BY: ED GIGANTI
Ed Giganti is senior director, ministry leadership development, Catholic Health Association, St. Louis.
At one point during a think tank meeting last April, after several hours of discussion and idea generation, Mel Dowdy turned to the people he had invited to help plan a new leadership center at Bon Secours Richmond Health System, Richmond, VA. "We were well behind on the agenda to identify the mission of the center," Dowdy recalled, "but I said to the group, 'The ideas are like confetti still up in the air, and we have to trust the chaos and let the confetti come down as it should.' And from that conversation, the theme of mentoring the next generation of leaders for the ministry emerged, and that theme is now central to our mission."

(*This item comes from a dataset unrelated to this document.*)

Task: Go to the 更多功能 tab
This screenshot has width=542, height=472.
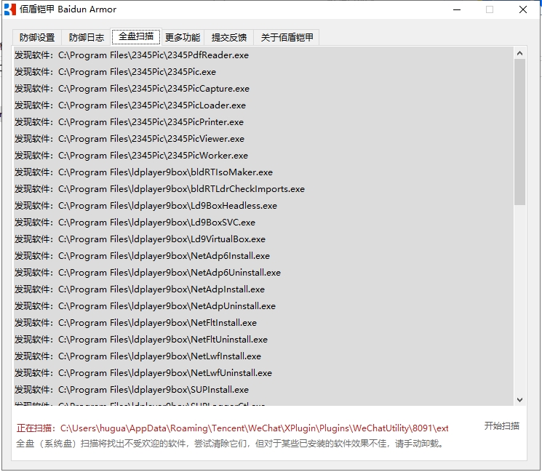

Now, Dowdy's patience and ability to "trust the chaos" is paying off. Following the December launch of the Center for Spirituality and Leadership at Bon Secours Richmond, Dowdy is recruiting participants for the center's first program, the Ministry Leadership Formation Intensive. It's the culmination of years of investigation and planning at Bon Secours Richmond and its parent organization, Bon Secours Health System, Inc. (BSHSI), Marriottsville, MD. Dowdy, who holds a doctorate in counseling psychology and served as organizational consultant and ethicist at Bon Secours Richmond, is the executive director of the new center.
"Three years ago, Bon Secours Health System, Inc., conducted an appreciative-inquiry process focused on the experience of vocation," Dowdy told me. "We interviewed all the sisters of Bon Secours, all our vice presidents of mission, and other men and women religious working in the system. The major insight from the appreciative inquiry was that a person's recognition and understanding of his or her own vocation to ministry often occurred because someone else recognized the person demonstrating the qualities of ministry leadership. We learned that we shouldn't wait for people to self-identify their vocation. We should tap them on the shoulder and invite them to consider the role they might play in our ministry."
At the same time, Dowdy, who serves on CHA's Ministry Leadership Development Committee, was participating in the committee's development of the statement on leadership formation (see Ed Giganti, "What Is Leadership Formation Now," Health Progress, September-October 2004, pp. 18-22). "Through that work, we [at Bon Secours] learned a great deal about what other organizations across Catholic health care were doing to develop and form new leaders."Â
That led Dowdy and colleagues at BSHSI to focus new attention on how to talk about and develop "vocational competency" among BSHSI leaders. In the system's competency model, vocational competencies are identified as an understanding of the healing ministry of Jesus Christ and a working knowledge of the tradition and an ability to respond to the Bon Secours charism. "Great progress has been made in assessing our leadership capabilities, creating career development plans for all leaders, and mapping our options for leadership succession," Dowdy said. "Our greatest challenge is to clarify what we at Bon Secours mean by vocational competency. In particular we are giving more attention to the leader's interior spiritual experience of the ministry and exterior expressions of service, what we have called the practices of 'reflective integration'."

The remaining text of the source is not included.